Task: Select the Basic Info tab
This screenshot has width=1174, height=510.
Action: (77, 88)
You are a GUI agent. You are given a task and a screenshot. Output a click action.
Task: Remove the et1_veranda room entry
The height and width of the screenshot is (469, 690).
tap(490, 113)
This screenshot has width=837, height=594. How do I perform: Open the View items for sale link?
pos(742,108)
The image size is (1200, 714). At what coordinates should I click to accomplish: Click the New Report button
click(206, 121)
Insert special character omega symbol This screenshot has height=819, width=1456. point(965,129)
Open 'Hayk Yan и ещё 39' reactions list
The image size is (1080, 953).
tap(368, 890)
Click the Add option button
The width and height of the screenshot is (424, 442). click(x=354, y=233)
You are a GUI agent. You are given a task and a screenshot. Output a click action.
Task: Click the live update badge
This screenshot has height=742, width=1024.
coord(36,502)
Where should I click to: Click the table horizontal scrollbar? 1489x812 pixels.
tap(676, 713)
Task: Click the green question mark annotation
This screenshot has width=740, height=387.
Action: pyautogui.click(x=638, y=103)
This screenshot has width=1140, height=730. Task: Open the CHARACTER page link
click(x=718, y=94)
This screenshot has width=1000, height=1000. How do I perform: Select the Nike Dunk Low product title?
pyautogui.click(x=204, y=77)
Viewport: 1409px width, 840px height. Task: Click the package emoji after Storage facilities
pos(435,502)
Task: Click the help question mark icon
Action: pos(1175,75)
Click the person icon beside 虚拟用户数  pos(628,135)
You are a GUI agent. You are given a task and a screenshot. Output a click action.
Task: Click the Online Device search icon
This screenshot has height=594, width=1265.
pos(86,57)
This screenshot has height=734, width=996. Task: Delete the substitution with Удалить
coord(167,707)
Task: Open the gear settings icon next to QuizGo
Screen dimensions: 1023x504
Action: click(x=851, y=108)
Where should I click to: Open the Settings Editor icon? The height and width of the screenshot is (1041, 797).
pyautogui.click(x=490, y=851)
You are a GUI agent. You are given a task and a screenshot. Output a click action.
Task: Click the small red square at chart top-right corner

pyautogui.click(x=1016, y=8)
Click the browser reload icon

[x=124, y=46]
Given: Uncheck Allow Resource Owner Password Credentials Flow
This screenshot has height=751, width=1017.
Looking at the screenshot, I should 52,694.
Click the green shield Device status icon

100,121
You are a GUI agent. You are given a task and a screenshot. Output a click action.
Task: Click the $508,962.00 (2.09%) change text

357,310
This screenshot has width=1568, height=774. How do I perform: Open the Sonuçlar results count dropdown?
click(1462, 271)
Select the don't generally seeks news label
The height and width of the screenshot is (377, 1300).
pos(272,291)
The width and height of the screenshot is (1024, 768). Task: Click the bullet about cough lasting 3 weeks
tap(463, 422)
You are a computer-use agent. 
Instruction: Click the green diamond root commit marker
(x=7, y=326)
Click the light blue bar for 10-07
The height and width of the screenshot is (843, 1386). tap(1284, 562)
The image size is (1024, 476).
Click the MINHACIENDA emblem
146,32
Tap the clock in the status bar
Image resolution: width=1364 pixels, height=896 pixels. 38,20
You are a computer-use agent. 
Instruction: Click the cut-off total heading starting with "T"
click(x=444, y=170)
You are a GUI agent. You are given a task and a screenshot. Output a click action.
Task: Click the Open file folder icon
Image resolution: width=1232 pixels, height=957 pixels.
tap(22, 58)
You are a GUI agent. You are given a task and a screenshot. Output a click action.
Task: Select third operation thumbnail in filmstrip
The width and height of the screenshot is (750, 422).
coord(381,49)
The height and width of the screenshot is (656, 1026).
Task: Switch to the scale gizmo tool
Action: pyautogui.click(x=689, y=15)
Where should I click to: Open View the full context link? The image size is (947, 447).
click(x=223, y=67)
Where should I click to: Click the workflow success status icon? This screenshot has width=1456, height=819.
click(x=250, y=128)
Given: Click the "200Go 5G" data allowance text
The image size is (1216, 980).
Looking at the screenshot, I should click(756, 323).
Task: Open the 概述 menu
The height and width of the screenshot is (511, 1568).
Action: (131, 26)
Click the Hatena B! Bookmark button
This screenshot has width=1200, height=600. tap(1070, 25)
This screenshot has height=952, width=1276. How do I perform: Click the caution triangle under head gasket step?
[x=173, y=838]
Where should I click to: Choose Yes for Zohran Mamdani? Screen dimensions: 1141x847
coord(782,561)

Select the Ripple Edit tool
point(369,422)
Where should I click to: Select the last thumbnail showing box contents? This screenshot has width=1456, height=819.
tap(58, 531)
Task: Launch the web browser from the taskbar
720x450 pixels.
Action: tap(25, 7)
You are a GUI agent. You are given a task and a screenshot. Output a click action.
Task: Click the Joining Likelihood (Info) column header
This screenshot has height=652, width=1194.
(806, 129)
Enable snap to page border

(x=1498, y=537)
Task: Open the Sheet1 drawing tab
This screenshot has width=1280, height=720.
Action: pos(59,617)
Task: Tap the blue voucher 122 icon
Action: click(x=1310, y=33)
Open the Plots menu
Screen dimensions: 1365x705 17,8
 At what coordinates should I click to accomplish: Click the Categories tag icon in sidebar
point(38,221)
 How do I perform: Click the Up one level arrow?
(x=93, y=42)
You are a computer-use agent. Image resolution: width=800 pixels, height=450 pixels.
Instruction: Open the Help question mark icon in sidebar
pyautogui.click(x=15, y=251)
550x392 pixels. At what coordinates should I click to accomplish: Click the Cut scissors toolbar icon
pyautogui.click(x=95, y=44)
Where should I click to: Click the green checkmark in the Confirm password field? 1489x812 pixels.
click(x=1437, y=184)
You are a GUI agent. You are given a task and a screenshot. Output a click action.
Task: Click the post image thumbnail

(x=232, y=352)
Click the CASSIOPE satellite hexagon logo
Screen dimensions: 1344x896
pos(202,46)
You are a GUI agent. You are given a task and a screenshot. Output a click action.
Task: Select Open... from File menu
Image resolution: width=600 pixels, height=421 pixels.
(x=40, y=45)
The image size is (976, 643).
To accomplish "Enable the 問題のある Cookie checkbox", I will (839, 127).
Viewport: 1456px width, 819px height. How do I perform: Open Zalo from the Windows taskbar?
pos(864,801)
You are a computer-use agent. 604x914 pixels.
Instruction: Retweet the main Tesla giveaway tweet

---------------

DIRECTIVE:
Can you copy all of the data above word for word, without changing anything?

COMPLETED TASK:
Task: Select the Basic Info tab
This screenshot has width=1174, height=510.
Action: (77, 88)
You are a GUI agent. You are given a task and a screenshot. Output a click action.
Task: Remove the et1_veranda room entry
The height and width of the screenshot is (469, 690).
tap(490, 113)
This screenshot has width=837, height=594. How do I perform: Open the View items for sale link?
pos(742,108)
The image size is (1200, 714). At what coordinates should I click to accomplish: Click the New Report button
click(206, 121)
Insert special character omega symbol This screenshot has height=819, width=1456. point(965,129)
Open 'Hayk Yan и ещё 39' reactions list
The image size is (1080, 953).
tap(368, 890)
Click the Add option button
The width and height of the screenshot is (424, 442). click(x=354, y=233)
You are a GUI agent. You are given a task and a screenshot. Output a click action.
Task: Click the live update badge
This screenshot has height=742, width=1024.
coord(36,502)
Where should I click to: Click the table horizontal scrollbar? 1489x812 pixels.
tap(676, 713)
Task: Click the green question mark annotation
This screenshot has width=740, height=387.
Action: pyautogui.click(x=638, y=103)
This screenshot has width=1140, height=730. Task: Open the CHARACTER page link
click(x=718, y=94)
This screenshot has width=1000, height=1000. How do I perform: Select the Nike Dunk Low product title?
pyautogui.click(x=204, y=77)
Viewport: 1409px width, 840px height. Task: Click the package emoji after Storage facilities
pos(435,502)
Task: Click the help question mark icon
Action: pos(1175,75)
Click the person icon beside 虚拟用户数  pos(628,135)
You are a GUI agent. You are given a task and a screenshot. Output a click action.
Task: Click the Online Device search icon
This screenshot has height=594, width=1265.
pos(86,57)
This screenshot has height=734, width=996. Task: Delete the substitution with Удалить
coord(167,707)
Task: Open the gear settings icon next to QuizGo
Screen dimensions: 1023x504
Action: click(x=851, y=108)
Where should I click to: Open the Settings Editor icon? The height and width of the screenshot is (1041, 797).
pyautogui.click(x=490, y=851)
You are a GUI agent. You are given a task and a screenshot. Output a click action.
Task: Click the small red square at chart top-right corner

pyautogui.click(x=1016, y=8)
Click the browser reload icon

[x=124, y=46]
Given: Uncheck Allow Resource Owner Password Credentials Flow
This screenshot has height=751, width=1017.
Looking at the screenshot, I should 52,694.
Click the green shield Device status icon

100,121
You are a GUI agent. You are given a task and a screenshot. Output a click action.
Task: Click the $508,962.00 (2.09%) change text

357,310
This screenshot has width=1568, height=774. How do I perform: Open the Sonuçlar results count dropdown?
click(1462, 271)
Select the don't generally seeks news label
The height and width of the screenshot is (377, 1300).
pos(272,291)
The width and height of the screenshot is (1024, 768). Task: Click the bullet about cough lasting 3 weeks
tap(463, 422)
You are a computer-use agent. 
Instruction: Click the green diamond root commit marker
(x=7, y=326)
Click the light blue bar for 10-07
The height and width of the screenshot is (843, 1386). tap(1284, 562)
The image size is (1024, 476).
Click the MINHACIENDA emblem
146,32
Tap the clock in the status bar
Image resolution: width=1364 pixels, height=896 pixels. 38,20
You are a computer-use agent. 
Instruction: Click the cut-off total heading starting with "T"
click(x=444, y=170)
You are a GUI agent. You are given a task and a screenshot. Output a click action.
Task: Click the Open file folder icon
Image resolution: width=1232 pixels, height=957 pixels.
tap(22, 58)
You are a GUI agent. You are given a task and a screenshot. Output a click action.
Task: Select third operation thumbnail in filmstrip
The width and height of the screenshot is (750, 422).
coord(381,49)
The height and width of the screenshot is (656, 1026).
Task: Switch to the scale gizmo tool
Action: pyautogui.click(x=689, y=15)
Where should I click to: Open View the full context link? The image size is (947, 447).
click(x=223, y=67)
Where should I click to: Click the workflow success status icon? This screenshot has width=1456, height=819.
click(x=250, y=128)
Given: Click the "200Go 5G" data allowance text
The image size is (1216, 980).
Looking at the screenshot, I should click(756, 323).
Task: Open the 概述 menu
The height and width of the screenshot is (511, 1568).
Action: (131, 26)
Click the Hatena B! Bookmark button
This screenshot has width=1200, height=600. tap(1070, 25)
This screenshot has height=952, width=1276. How do I perform: Click the caution triangle under head gasket step?
[x=173, y=838]
Where should I click to: Choose Yes for Zohran Mamdani? Screen dimensions: 1141x847
coord(782,561)

Select the Ripple Edit tool
point(369,422)
Where should I click to: Select the last thumbnail showing box contents? This screenshot has width=1456, height=819.
tap(58, 531)
Task: Launch the web browser from the taskbar
720x450 pixels.
Action: tap(25, 7)
You are a GUI agent. You are given a task and a screenshot. Output a click action.
Task: Click the Joining Likelihood (Info) column header
This screenshot has height=652, width=1194.
(806, 129)
Enable snap to page border

(x=1498, y=537)
Task: Open the Sheet1 drawing tab
This screenshot has width=1280, height=720.
Action: pos(59,617)
Task: Tap the blue voucher 122 icon
Action: click(x=1310, y=33)
Open the Plots menu
Screen dimensions: 1365x705 17,8
 At what coordinates should I click to accomplish: Click the Categories tag icon in sidebar
point(38,221)
 How do I perform: Click the Up one level arrow?
(x=93, y=42)
You are a computer-use agent. Image resolution: width=800 pixels, height=450 pixels.
Instruction: Open the Help question mark icon in sidebar
pyautogui.click(x=15, y=251)
550x392 pixels. At what coordinates should I click to accomplish: Click the Cut scissors toolbar icon
pyautogui.click(x=95, y=44)
Where should I click to: Click the green checkmark in the Confirm password field? 1489x812 pixels.
click(x=1437, y=184)
You are a GUI agent. You are given a task and a screenshot. Output a click action.
Task: Click the post image thumbnail

(x=232, y=352)
Click the CASSIOPE satellite hexagon logo
Screen dimensions: 1344x896
pos(202,46)
You are a GUI agent. You are given a task and a screenshot. Output a click action.
Task: Select Open... from File menu
Image resolution: width=600 pixels, height=421 pixels.
(x=40, y=45)
The image size is (976, 643).
To accomplish "Enable the 問題のある Cookie checkbox", I will (839, 127).
Viewport: 1456px width, 819px height. How do I perform: Open Zalo from the Windows taskbar?
pos(864,801)
You are a computer-use agent. 604x914 pixels.
Instruction: Retweet the main Tesla giveaway tweet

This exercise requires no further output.